L’adoption de ce texte intervient dans le cadre du processus visant à compléter le bloc de constitutionnalité et à doter le pays d’un cadre juridique clair pour l’organisation et le fonctionnement de cette nouvelle institution. Celle-ci est prévue par les articles 171, 172 et 173 de la Constitution.

Présentant le rapport de la Commission Réconciliation, Droits humains, Justice, Information et Communication devant les conseillers nationaux, son porte-parole, Mory Douno, a indiqué que la CONECIDH a été conçue comme une structure d’appui à la gouvernance démocratique.

Selon lui, la commission aura pour mission d’accompagner les pouvoirs publics dans la mise en œuvre de leurs obligations constitutionnelles en matière d’éducation civique et de promotion des droits fondamentaux. Elle devra notamment sensibiliser les citoyens à leurs droits et devoirs, vulgariser la Constitution ainsi que les instruments juridiques relatifs aux droits humains, tout en encourageant les valeurs de civisme et de citoyenneté.

Une mission axée sur les droits humains

Au-delà de la sensibilisation citoyenne, la CONECIDH aura pour rôle principal de veiller au respect et à la promotion des droits humains en Guinée.

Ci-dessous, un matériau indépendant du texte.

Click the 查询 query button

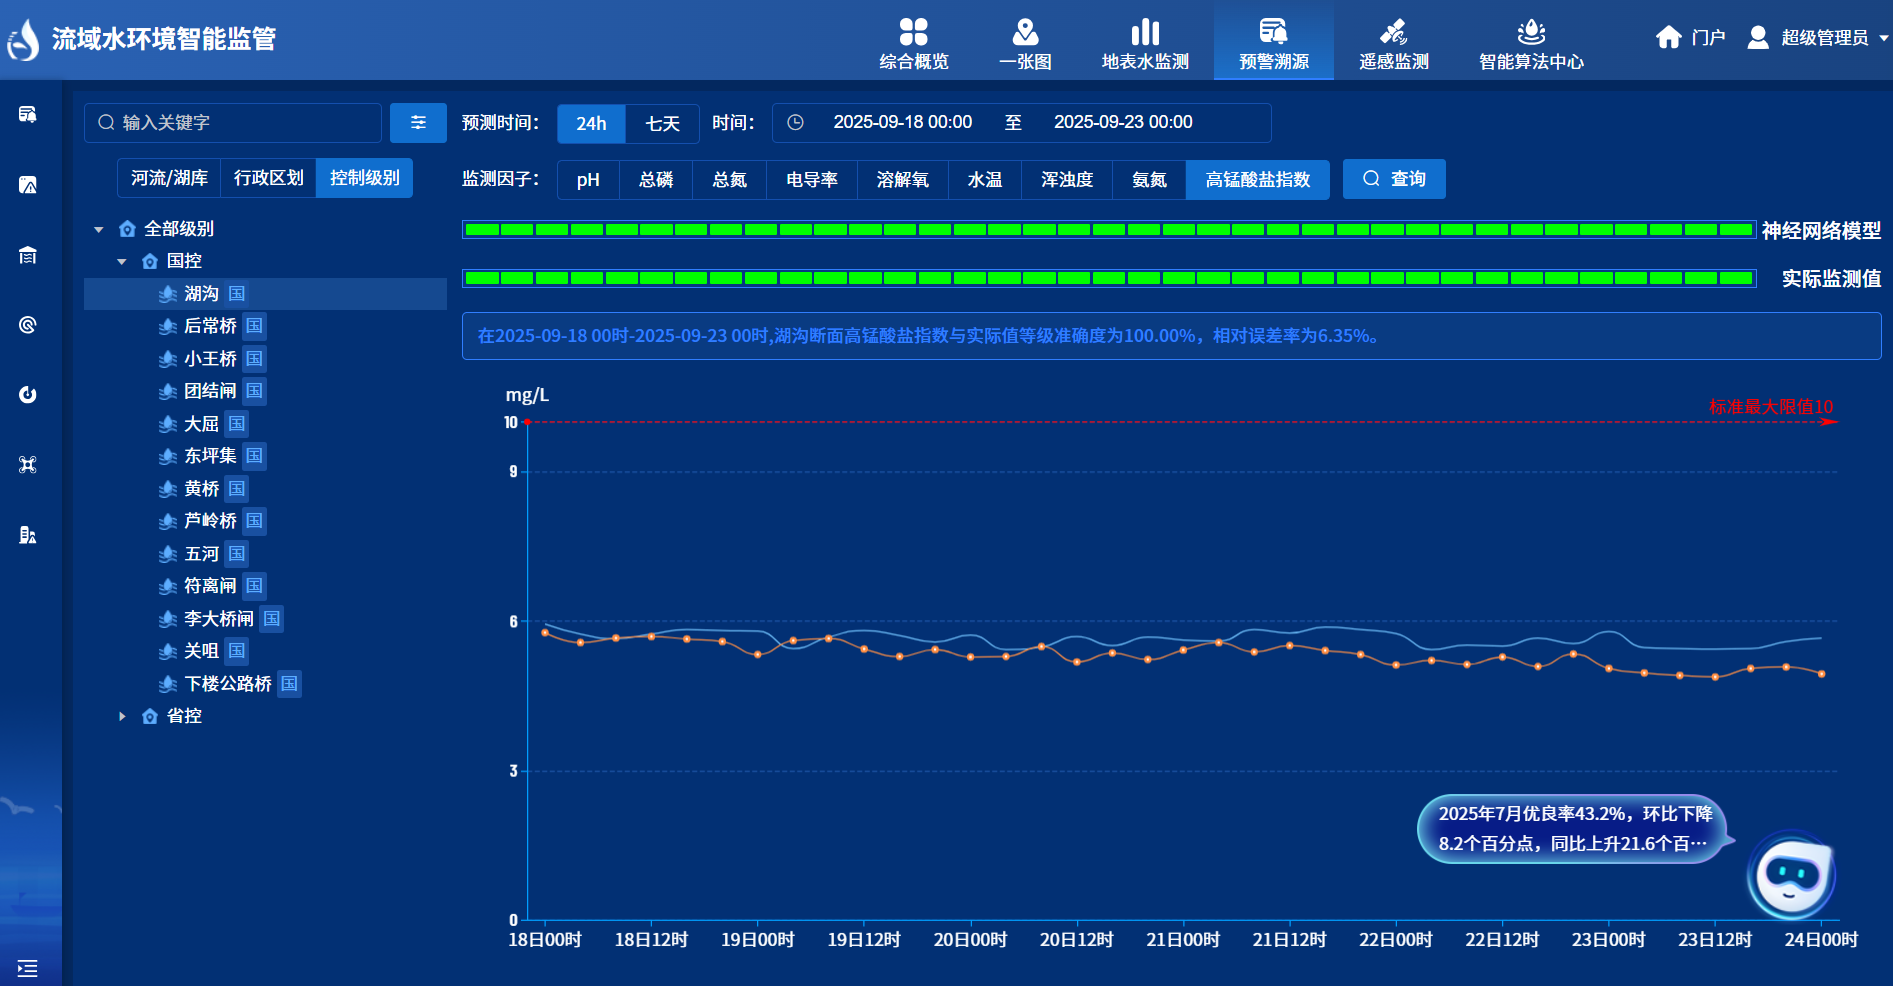coord(1394,179)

Elle devra également contribuer au renforcement de la coopération entre le pays et les mécanismes africains et onusiens de protection des droits fondamentaux.

Une commission accessible à tous

Le texte adopté prévoit également un accès élargi à cette institution. Toute personne physique ou morale estimant avoir été victime d’une violation de ses droits pourra saisir la commission. Celle-ci pourra aussi se saisir elle-même de certaines situations jugées préoccupantes.

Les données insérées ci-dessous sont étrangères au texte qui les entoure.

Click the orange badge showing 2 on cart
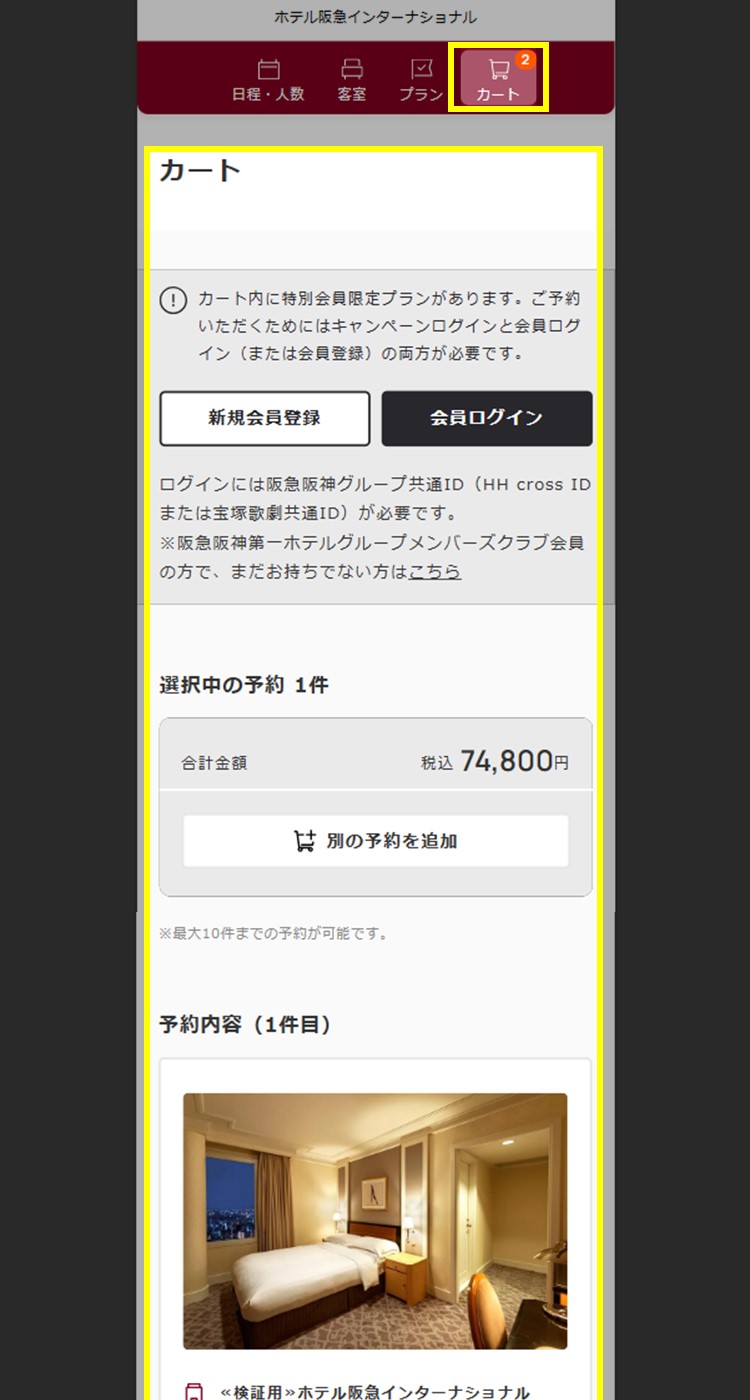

Afin de faciliter l’accès des citoyens aux mécanismes de protection, les plaintes pourront être introduites aussi bien sous forme écrite que verbale, dans le cadre d’une procédure simplifiée.

Une attention particulière aux groupes vulnérables

La loi prévoit par ailleurs la mise en place de dispositifs spécifiques destinés à protéger les populations les plus exposées aux violations de leurs droits. Parmi ces mécanismes figurent notamment un système national de prévention de la torture, un dispositif de recours pour les femmes et les enfants victimes de violations, ainsi qu’un mécanisme de protection pour les personnes vivant avec un handicap.

À travers la création de la CONECIDH, les autorités de la transition entendent ainsi renforcer l’architecture institutionnelle dédiée à la promotion du civisme, au dialogue citoyen et à la protection des droits humains en Guinée.